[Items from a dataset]
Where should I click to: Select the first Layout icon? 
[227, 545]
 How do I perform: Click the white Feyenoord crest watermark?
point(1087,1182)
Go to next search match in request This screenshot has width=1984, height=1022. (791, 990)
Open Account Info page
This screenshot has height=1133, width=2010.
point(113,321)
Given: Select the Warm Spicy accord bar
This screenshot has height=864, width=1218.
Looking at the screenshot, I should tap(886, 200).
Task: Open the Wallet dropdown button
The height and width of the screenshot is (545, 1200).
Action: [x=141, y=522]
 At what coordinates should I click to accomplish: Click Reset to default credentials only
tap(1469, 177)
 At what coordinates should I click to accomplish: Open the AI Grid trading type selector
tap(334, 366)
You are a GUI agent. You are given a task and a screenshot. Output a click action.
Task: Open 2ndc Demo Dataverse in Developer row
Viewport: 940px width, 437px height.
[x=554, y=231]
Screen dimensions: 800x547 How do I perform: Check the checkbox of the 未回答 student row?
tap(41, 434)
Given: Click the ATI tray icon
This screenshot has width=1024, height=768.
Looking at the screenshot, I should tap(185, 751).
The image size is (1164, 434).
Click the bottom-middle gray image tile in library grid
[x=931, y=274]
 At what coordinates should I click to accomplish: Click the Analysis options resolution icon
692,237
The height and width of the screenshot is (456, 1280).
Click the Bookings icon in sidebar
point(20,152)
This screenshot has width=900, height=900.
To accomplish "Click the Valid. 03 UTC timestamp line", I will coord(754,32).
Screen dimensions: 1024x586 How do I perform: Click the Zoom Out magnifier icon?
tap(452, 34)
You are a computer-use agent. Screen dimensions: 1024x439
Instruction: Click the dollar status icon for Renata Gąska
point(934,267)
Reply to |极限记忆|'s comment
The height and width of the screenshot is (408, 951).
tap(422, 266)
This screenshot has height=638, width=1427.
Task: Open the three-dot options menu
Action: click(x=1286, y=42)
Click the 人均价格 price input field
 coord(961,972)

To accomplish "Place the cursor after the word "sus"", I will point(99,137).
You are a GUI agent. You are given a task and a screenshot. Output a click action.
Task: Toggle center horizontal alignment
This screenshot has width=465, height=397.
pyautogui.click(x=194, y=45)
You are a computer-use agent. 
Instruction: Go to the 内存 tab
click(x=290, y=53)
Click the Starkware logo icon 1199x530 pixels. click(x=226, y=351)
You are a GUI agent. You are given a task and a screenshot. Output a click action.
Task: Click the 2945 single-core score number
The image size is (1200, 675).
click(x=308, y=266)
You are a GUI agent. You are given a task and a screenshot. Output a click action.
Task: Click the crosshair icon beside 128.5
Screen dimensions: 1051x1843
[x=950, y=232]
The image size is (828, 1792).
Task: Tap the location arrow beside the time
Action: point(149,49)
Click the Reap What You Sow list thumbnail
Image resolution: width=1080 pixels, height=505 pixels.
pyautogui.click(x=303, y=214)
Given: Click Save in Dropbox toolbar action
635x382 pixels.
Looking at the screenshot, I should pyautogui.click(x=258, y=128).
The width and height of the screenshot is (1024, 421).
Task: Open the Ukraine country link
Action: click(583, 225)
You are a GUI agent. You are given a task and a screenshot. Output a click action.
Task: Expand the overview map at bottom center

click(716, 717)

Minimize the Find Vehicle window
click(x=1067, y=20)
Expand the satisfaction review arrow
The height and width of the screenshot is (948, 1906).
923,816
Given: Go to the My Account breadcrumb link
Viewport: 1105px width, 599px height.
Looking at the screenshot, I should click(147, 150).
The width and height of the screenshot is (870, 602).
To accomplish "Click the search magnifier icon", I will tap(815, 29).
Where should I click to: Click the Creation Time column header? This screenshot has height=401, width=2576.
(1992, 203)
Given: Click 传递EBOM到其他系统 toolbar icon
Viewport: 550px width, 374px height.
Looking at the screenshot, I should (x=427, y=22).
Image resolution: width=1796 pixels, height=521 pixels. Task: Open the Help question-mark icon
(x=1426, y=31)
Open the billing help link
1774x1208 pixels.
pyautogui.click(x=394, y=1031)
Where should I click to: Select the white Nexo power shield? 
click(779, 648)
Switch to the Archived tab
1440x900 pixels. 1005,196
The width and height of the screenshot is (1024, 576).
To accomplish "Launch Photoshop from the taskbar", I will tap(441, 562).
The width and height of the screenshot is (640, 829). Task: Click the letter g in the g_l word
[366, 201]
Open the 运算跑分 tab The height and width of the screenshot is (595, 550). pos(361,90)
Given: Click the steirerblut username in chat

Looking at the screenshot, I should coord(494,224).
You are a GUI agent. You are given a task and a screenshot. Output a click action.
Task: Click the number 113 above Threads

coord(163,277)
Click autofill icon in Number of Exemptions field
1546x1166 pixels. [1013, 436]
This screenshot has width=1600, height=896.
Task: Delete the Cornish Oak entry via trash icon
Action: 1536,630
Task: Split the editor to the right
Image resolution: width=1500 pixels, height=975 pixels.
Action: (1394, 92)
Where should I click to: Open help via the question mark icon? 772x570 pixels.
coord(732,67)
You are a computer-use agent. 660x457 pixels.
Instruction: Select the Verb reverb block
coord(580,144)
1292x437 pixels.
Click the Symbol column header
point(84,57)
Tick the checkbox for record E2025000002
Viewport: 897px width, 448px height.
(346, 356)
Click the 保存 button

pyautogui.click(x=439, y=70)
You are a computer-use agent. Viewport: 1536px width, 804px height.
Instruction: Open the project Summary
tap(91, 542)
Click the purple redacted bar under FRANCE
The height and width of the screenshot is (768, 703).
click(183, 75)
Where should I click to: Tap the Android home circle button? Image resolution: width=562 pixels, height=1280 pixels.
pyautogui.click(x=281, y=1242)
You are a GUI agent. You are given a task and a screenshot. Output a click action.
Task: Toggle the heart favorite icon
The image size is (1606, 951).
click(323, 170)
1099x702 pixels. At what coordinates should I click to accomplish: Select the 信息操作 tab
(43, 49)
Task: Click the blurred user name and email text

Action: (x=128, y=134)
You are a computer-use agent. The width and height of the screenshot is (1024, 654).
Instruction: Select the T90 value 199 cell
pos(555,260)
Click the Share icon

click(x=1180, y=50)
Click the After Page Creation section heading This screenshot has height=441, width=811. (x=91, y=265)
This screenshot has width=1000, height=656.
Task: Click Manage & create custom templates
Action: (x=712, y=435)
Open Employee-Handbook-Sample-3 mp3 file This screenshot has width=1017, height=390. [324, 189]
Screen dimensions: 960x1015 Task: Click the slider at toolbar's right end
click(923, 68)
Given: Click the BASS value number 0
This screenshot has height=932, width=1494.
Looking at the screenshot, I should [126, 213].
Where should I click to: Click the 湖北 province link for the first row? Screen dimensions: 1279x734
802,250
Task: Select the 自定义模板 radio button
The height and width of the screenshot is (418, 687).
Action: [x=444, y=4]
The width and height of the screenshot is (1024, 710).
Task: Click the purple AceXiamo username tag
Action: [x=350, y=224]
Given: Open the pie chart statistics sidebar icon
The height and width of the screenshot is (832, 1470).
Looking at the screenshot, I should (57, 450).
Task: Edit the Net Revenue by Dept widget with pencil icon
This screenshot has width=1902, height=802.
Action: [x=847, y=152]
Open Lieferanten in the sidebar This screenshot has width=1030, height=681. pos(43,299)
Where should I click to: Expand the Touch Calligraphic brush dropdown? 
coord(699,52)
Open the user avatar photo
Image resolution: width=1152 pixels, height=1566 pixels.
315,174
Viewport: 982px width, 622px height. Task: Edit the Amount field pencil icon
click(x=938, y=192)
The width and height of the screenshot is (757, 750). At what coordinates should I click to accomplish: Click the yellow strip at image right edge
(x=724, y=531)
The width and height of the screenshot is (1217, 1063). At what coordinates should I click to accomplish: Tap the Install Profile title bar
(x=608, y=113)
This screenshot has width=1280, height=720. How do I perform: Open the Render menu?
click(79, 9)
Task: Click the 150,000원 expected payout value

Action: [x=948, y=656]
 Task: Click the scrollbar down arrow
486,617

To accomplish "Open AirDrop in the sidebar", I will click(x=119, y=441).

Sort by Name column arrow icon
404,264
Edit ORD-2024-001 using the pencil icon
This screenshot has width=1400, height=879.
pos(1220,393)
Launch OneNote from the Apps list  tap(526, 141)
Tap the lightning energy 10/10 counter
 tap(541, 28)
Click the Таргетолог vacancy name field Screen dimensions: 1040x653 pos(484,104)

### WHAT YOU WILL DO:
Repeat the entries verbatim through the line with "This screenshot has width=900, height=900.".

### ANSWER SPACE:
Where should I click to: Select the first Layout icon? 
[227, 545]
 How do I perform: Click the white Feyenoord crest watermark?
point(1087,1182)
Go to next search match in request This screenshot has width=1984, height=1022. (791, 990)
Open Account Info page
This screenshot has height=1133, width=2010.
point(113,321)
Given: Select the Warm Spicy accord bar
This screenshot has height=864, width=1218.
Looking at the screenshot, I should tap(886, 200).
Task: Open the Wallet dropdown button
The height and width of the screenshot is (545, 1200).
Action: [x=141, y=522]
 At what coordinates should I click to accomplish: Click Reset to default credentials only
tap(1469, 177)
 At what coordinates should I click to accomplish: Open the AI Grid trading type selector
tap(334, 366)
You are a GUI agent. You are given a task and a screenshot. Output a click action.
Task: Open 2ndc Demo Dataverse in Developer row
Viewport: 940px width, 437px height.
[x=554, y=231]
Screen dimensions: 800x547 How do I perform: Check the checkbox of the 未回答 student row?
tap(41, 434)
Given: Click the ATI tray icon
This screenshot has width=1024, height=768.
Looking at the screenshot, I should tap(185, 751).
The image size is (1164, 434).
Click the bottom-middle gray image tile in library grid
[x=931, y=274]
 At what coordinates should I click to accomplish: Click the Analysis options resolution icon
692,237
The height and width of the screenshot is (456, 1280).
Click the Bookings icon in sidebar
point(20,152)
This screenshot has width=900, height=900.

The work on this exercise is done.